President Bashar Assad, who succeeded his late father, Hafez
Assad, in 2000, relaxed his father's iron grip a bit by introducing
the Internet and cell phones. But he has also cracked down on
dissent by jailing writers and democracy activists. Almost all
print and broadcast media remain state-controlled.
In 2006, the group Reporters Without Borders ranked Syria among
13 "enemies of the Internet," calling it the Middle East's
"biggest prison for cyber-dissidents."
According to the Syrian Media Center and other rights group,
there are at least 153 Web sites blocked by Syrian authorities.
They include sites run by the Syrian opposition, newspapers
critical of the regime and networking and video-sharing sites.
Among the most popular are Facebook, which was blocked in late
December, YouTube, Skype and Google's blogging engine.
Users who try to access online versions of the Lebanese
anti-Syria newspapers An-Nahar and Al-Mustaqbal and the Saudi-owned
daily Asharq al-Awsat get blank pages.
Lebanon's official Web site for slain former Lebanese Prime
Minister Rafik Hariri also is blocked. Lebanese political factions
opposed to Syria's influence accuse Syria of being behind Hariri's
assassination, a charge the Damascus denies.

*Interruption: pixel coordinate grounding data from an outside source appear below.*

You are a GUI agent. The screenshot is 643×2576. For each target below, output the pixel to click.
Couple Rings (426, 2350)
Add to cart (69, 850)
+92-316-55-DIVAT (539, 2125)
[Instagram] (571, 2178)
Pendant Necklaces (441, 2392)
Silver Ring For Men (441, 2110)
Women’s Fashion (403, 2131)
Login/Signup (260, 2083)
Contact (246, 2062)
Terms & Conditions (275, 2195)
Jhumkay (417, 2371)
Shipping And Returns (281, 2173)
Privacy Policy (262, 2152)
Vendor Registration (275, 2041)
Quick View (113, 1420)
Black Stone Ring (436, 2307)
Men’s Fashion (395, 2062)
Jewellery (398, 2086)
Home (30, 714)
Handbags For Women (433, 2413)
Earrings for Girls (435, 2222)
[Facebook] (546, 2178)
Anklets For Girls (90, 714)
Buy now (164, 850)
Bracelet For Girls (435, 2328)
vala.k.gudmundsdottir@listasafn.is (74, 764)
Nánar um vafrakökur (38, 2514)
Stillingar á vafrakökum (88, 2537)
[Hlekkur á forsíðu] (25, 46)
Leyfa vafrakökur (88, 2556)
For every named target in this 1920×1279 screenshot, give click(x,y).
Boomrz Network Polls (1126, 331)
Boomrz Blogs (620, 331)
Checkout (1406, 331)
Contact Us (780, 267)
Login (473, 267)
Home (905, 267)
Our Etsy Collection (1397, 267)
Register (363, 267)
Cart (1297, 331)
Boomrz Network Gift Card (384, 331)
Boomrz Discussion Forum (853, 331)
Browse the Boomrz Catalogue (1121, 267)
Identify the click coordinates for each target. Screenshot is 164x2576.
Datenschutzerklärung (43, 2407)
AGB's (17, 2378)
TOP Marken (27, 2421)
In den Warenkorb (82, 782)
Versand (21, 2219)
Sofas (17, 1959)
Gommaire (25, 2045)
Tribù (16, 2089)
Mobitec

The Syrian government does not comment on its Internet
restrictions, but reports in Syrian media at the time Facebook was
blocked said the ban was put in place to prevent Israeli users from
infiltrating Syrian social networks.
Ahed al-Hindi, a 23-year-old who was hauled from an Internet
cafe in handcuffs and a blindfold in late 2006 for criticizing the
regime on an online forum, said security services often ask cafe
owners to spy on clients, providing them with software for the
task.
He was let go after spending a month in jail without trial, but
left Syria three months later because of "nonstop harassment and
intimidation" by security agents, he said.
"They made life impossible and I decided to leave the
country," said al-Hindi, an economics student now living in
Lebanon.
Rami al-Saadi, who manages an Internet cafe in Damascus, said it
bothers him when security agents stop in to check on his business.
"This is wrong. Of course I don't like it," he said.
Still, he said Syria has come a long way in just a few years,
and believes it is progress that the Internet is now available in
Syria.
"I remember only few years ago when we didn't even know what
the Internet was," he said.
The New York-based activist group Human Rights Watch said in a
recent report that around 1 million of Syria's 18 million people
have online access, compared to just 30,000 in 2000.
"There is progress in the sense that it's become easier to be
online," said Rasha Ibrahim, 24, a psychology graduate.
She also argued that government controls tend to backfire.
"Everything forbidden becomes more tempting," she said.